フィアット・グランデ・パンダ・エレクトリックへ試乗 初代の面影が滲む意欲作 HVも同時リリース
公開 : 2025.02.06 19:05
EVかHVを選べる、高い価格競争力のグランデ・パンダ 初代の面影が滲む容姿 ポップな雰囲気で実用的な広々車内 有能な動力性能 予想しやすい操縦性 成功を想像できると英編集部は評価
もくじ
ーEVかハイブリッドを選べるグランデ・パンダ
ー初代パンダの面影が滲む容姿 高い価格競争力
ーポップな雰囲気で実用的な広々インテリア
ー有能な動力性能 予想しやすい操縦性
ー内容の濃い仕上がり 成功が想像できる
ーフィアット・グランデ・パンダ・エレクトリック・レッド(欧州仕様)のスペック
EVかハイブリッドを選べるグランデ・パンダ
新しくフィアットへ仲間入りした、「グランデ」パンダ。聞き慣れたモデル名だが、実質的には、ひっそり生産を終えたフィアット・プントを置き換える、グローバルなコンパクトカーといえるだろう。

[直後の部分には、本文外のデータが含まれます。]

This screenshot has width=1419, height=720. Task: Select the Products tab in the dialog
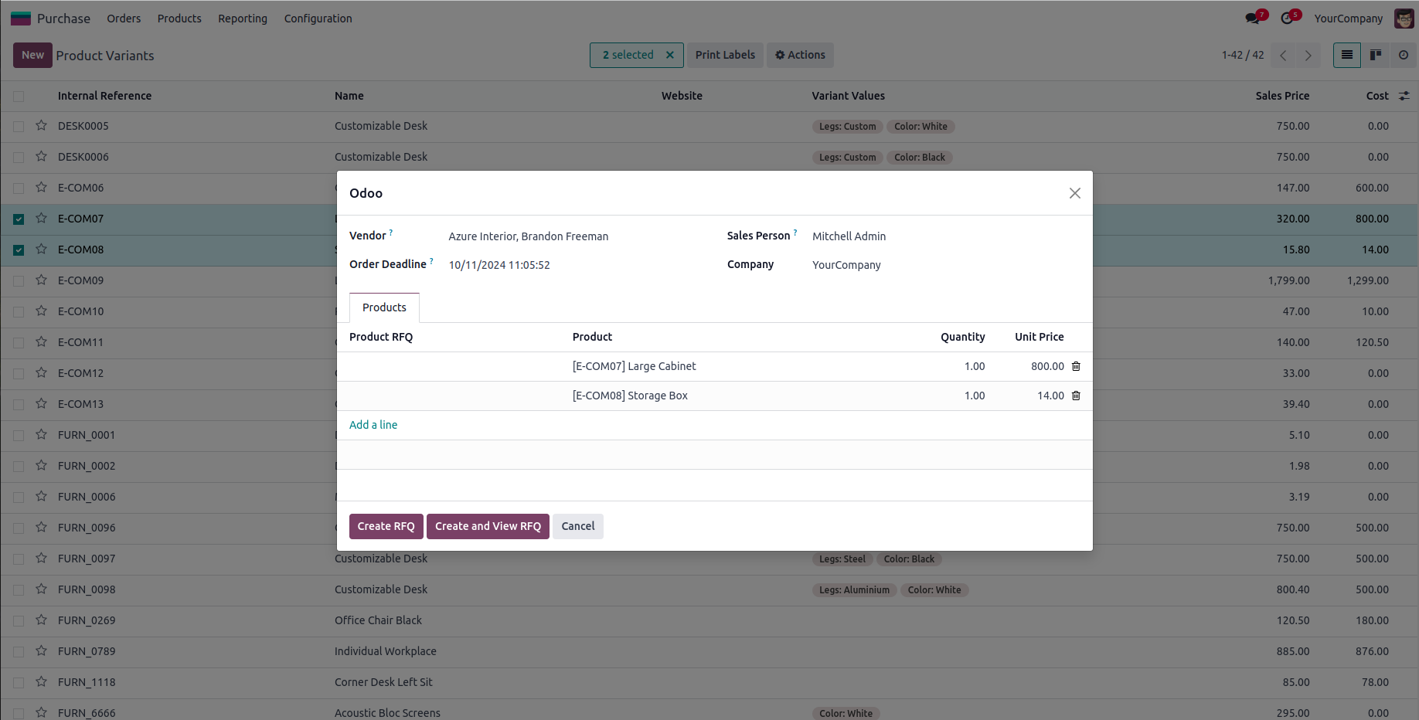384,307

パンダを名乗るだけあって、フィアットの熱意は半端ない。ボディもインテリアも、細部まで丁寧にデザインされている。背が高めのクロースオーバーであることが、現代的な魅力に繋がっている。
ステランティス・グループ傘下で、最大のブランドとなるのがフィアット。ブラジルやトルコなど、同社が得意とする市場でプレゼンスを高めるという、重要な目的がある。だがチャーミングな見た目は、万国共通で共感を得られそうだ。
プラットフォームは、ステランティス・グループのスマートカー。内燃エンジン版にも対応した設計で、シトロエンC3などとも共有する。ローコストでの製造を実現しており、グランデ・パンダの価格も低く抑えられている。

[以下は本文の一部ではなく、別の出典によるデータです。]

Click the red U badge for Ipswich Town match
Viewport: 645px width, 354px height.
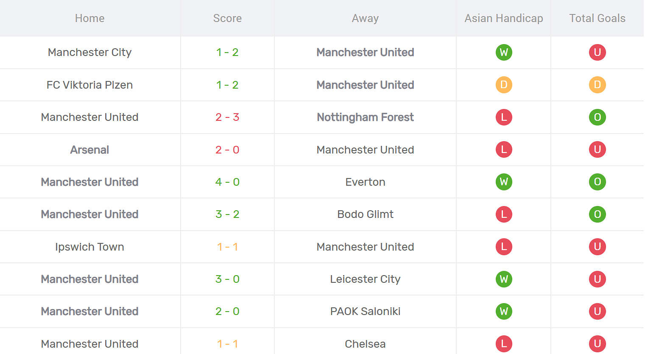(597, 247)
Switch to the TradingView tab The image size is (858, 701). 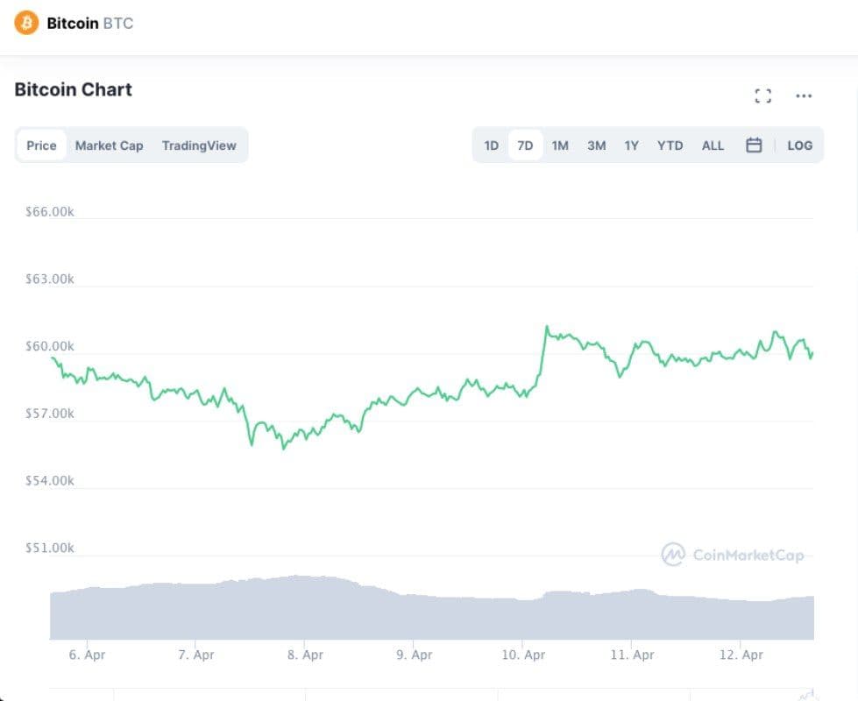[x=199, y=145]
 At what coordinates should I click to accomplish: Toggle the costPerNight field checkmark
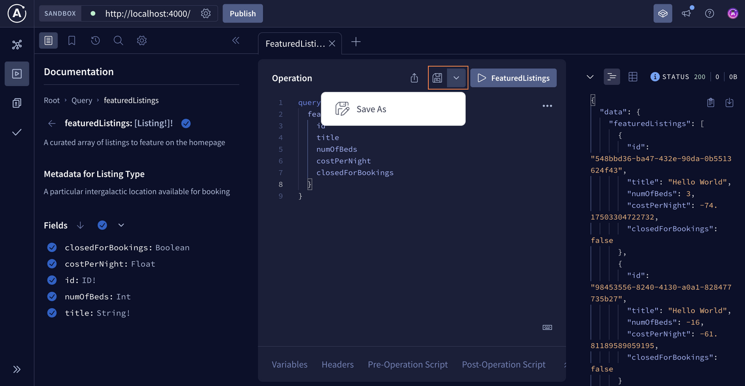click(52, 264)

パワートレインは、電気モーターとガソリン・ハイブリッドの2種類。前者は、最高出力112psと最大トルク12.4kg-mの駆動用モーターが1基フロントに載り、駆動用バッテリーは43.8kWh。0-100km/h加速は11.0秒で、最高速度は131km/hとなる。
ハイブリッドは、100psの1.2L 3気筒ガソリンターボで、電圧48Vの電動化システムが組まれる。デュアルクラッチATに、小さな電気モーターを内蔵。CO2の排出量は、118g/kmがうたわれる。
初代パンダの面影が滲む容姿 高い価格競争力
英国価格は、レッド・グレードで2万975ポンド(約409万円)から。充実装備で3000ポンド(約59万円)増しのラ・プリマでも、価格競争力は高い。洗練性で劣るダチア・スプリングを除けば、クラス最安値のバッテリーEVといっていい。
ハイブリッドのグランデ・パンダは、英国仕様のアイコン・グレードで1万8975ポンド(約370万円)。装備内容は、レッドと同等といえる。
スタイリングには、ジョルジェット・ジウジアーロ氏が手掛けた、初代パンダの影響が明らかに滲む。四角いシルエットだけでなく、テールゲートへエンボス加工された、FIATの文字もその1つだろう。没個性な最近のモデルと、存在感は一線を画す。
今回試乗したモデルは、バッテリーEV仕様のレッド。これは、慈善事業プログラムのレッド(RED)へ参画したグレードで、ボディ塗装はレッド以外の色も選ぶことはできる。だが、ホワイトの16インチ・スチールホイールとの相性はバッチリだ。
ボディ周りで触れたい部分は多いが、その1つが、長さ4.5mの充電ケーブルをフロントグリル内へ収納できること。一般家庭の7kW充電器へ対応する。後部には、DCで最大100kWまで許容する、一般的な充電ポートもある。素晴らしいアイデアだと思う。
全長は3999mm、全幅は1763mm、全高は1570mmで、従来のフィアット・パンダよりふた周りほど大きい。ホイールベースは、2540mmだ。